Oğluyla Milli Mücadele yıllarında Ankara’ya yerleşen Zübeyde Hanım’a, Ankara’nın sert ikliminin iyi gelmediğini söyleyen doktorları, yaşayacağı yer olarak ona İzmir’i önerdiler. Atatürk Salih Bozok’a;
“Salih, annemin hastalığı çok vahimleşti. Korkarım ki kendisine bir hal olmasın. Son isteğini yerine getirmek için engel olmak istemedim. Bu korktuğum şey vaki olursa yapacağın şudur. Ankara’ya yakınsanız oraya dönün. İzmir’e yakınsanız oraya gidin. Annemin cenazesi benim her zaman ziyaret edebileceğim bir yere gömülmelidir” dedi.

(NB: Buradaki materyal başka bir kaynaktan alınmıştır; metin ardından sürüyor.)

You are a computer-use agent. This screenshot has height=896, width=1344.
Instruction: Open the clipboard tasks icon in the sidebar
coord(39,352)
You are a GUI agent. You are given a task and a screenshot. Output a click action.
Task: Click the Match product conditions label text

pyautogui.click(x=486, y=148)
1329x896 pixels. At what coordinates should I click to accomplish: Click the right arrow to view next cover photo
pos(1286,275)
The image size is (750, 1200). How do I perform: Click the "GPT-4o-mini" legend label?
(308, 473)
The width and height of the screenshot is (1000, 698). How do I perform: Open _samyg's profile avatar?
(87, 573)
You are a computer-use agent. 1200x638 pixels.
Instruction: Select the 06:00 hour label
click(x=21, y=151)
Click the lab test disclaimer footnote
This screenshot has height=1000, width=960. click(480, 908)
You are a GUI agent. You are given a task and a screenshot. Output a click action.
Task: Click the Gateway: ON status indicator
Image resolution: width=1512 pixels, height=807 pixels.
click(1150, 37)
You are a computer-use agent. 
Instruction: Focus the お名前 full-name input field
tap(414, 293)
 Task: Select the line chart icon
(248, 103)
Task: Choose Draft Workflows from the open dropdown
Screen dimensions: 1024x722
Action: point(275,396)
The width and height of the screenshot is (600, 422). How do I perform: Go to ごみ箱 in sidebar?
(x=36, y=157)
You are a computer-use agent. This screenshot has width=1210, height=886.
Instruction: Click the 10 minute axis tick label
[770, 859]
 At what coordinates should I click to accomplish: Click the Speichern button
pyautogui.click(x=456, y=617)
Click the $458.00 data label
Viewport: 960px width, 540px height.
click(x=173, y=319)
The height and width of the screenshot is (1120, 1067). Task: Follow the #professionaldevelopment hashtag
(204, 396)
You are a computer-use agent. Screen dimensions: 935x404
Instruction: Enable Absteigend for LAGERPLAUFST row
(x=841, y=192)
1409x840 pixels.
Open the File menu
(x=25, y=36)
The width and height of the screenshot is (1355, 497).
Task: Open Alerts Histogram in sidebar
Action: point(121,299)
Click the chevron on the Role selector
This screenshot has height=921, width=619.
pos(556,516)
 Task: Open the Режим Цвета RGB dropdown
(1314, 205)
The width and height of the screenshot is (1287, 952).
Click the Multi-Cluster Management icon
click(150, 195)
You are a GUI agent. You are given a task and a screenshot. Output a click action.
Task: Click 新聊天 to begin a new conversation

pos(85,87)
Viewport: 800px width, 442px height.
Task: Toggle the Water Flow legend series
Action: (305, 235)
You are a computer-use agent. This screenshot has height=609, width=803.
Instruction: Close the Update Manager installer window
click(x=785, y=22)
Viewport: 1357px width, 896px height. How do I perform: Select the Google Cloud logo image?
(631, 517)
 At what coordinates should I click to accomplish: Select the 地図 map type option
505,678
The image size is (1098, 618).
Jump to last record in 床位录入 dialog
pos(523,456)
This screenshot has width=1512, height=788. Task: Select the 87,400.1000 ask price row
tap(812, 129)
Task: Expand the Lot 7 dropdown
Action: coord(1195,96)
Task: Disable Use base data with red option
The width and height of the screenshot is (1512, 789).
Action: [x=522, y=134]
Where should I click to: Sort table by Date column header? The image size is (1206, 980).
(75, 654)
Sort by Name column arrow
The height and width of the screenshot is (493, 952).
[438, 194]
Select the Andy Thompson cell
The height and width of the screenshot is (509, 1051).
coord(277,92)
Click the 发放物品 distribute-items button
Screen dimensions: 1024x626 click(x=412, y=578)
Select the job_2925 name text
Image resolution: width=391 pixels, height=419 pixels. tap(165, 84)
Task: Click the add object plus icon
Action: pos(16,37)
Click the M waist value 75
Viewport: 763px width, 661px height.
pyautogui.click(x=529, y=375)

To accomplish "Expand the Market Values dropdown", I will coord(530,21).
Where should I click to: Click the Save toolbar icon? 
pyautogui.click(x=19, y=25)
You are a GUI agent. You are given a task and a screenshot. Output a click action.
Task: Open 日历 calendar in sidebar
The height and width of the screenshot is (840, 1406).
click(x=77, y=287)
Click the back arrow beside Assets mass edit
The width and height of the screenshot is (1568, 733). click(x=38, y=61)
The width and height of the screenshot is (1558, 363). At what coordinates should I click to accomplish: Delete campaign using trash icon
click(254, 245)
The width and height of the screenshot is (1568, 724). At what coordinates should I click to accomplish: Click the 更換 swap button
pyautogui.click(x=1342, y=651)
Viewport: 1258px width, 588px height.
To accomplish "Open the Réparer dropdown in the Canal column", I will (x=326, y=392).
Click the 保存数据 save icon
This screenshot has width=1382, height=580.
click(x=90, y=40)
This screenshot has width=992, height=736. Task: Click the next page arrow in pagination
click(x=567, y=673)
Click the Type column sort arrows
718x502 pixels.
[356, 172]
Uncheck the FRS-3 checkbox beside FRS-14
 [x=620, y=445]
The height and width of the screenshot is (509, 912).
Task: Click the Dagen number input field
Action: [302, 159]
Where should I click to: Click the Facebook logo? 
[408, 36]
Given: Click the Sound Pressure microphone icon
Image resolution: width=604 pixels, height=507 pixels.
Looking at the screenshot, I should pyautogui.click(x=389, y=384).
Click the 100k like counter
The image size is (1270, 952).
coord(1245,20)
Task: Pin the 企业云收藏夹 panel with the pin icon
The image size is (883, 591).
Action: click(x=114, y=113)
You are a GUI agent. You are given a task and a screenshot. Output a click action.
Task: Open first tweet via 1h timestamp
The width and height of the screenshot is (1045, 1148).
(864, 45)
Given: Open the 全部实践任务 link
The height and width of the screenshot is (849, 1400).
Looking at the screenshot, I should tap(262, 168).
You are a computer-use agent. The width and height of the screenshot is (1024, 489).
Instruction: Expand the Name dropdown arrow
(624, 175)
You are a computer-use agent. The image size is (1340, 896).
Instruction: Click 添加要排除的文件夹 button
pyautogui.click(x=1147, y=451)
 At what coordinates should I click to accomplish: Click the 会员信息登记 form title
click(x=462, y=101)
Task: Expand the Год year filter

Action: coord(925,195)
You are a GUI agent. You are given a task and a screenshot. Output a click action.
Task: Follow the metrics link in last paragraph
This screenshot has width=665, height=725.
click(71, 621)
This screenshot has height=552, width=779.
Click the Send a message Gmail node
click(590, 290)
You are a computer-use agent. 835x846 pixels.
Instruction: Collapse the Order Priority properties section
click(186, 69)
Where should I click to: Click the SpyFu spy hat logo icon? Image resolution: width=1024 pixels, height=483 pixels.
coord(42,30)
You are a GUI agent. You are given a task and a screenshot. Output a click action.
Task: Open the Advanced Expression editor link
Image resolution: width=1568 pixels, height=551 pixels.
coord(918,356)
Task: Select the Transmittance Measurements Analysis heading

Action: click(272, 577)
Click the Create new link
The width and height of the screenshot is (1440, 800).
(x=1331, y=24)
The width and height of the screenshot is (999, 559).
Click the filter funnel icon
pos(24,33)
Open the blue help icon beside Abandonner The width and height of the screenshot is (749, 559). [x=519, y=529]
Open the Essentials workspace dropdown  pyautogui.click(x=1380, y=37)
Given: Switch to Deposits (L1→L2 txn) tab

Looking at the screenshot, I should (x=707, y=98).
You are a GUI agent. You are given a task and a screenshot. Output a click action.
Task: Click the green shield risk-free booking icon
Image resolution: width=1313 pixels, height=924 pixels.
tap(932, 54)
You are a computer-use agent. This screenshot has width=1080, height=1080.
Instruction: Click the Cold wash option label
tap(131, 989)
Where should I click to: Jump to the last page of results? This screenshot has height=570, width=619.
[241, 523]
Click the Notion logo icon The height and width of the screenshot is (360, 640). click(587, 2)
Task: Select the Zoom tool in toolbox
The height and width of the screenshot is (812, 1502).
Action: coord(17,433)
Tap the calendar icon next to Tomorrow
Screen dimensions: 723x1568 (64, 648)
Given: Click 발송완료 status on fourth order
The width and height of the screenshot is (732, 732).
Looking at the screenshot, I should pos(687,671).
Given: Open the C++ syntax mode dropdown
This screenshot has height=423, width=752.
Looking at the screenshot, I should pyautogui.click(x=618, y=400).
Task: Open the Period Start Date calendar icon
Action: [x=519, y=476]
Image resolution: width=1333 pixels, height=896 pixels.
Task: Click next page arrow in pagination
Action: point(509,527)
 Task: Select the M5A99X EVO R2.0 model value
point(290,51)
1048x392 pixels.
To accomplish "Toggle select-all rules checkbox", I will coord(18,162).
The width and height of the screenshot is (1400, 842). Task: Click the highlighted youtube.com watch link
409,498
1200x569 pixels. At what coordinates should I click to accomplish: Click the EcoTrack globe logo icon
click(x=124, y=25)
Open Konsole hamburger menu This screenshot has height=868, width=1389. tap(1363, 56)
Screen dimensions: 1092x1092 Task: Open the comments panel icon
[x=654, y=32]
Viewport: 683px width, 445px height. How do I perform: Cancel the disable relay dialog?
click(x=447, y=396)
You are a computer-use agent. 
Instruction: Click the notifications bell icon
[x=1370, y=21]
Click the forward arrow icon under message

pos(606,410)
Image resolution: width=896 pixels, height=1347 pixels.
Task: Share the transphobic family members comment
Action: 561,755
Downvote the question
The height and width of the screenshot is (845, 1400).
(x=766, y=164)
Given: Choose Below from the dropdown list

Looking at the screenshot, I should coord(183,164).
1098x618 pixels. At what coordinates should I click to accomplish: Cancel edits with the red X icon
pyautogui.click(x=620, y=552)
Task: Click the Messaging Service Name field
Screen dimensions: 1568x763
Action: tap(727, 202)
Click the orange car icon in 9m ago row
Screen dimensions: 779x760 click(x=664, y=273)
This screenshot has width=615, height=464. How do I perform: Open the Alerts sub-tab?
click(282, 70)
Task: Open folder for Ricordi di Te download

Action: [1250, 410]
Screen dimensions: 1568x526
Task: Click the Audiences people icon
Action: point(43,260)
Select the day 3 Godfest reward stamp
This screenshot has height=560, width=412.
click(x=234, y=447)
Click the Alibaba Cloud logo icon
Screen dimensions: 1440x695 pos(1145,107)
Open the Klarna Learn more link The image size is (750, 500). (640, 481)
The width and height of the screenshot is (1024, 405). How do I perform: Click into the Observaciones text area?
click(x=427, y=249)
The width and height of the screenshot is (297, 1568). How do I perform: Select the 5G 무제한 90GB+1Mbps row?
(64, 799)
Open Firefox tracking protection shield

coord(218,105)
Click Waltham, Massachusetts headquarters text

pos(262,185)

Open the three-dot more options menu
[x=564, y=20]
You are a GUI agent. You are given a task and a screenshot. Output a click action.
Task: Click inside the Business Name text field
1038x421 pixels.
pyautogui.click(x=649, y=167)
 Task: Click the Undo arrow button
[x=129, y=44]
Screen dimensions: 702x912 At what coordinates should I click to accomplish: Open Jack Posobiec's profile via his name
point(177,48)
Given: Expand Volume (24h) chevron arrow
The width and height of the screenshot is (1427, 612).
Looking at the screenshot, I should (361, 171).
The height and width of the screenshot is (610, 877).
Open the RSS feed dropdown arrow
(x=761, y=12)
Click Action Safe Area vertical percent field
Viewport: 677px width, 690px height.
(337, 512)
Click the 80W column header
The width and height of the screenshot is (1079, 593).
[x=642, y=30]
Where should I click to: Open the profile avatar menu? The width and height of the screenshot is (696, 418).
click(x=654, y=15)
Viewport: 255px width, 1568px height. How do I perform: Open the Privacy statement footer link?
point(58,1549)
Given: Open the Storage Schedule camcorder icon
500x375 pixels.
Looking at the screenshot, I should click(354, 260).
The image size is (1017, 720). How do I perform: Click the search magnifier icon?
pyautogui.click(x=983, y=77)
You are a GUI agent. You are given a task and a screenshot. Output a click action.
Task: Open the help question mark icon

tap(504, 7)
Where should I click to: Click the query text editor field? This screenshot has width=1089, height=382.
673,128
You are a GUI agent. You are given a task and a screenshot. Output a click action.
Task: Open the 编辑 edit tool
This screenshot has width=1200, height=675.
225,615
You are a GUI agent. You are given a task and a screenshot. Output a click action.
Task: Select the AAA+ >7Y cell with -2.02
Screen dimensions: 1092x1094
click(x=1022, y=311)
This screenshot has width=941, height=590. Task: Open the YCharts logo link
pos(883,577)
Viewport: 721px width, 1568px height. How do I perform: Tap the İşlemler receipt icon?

Zübeyde Hanım 14 Ocak 1923 tarihinde 66 yaşında yaşama gözlerini yumdu. İzmir’in merkez ilçesi Karşıyaka’da 1940 yılında yaptırılan anıt mezarda yatmaktadır. Zübeyde Hanımın adı; cadde, sokak, semt, huzurevi adlarından başka eğitimden sağlığa kadar yurdun her yanında pek çok kurum ve kuruluşa verilmiştir.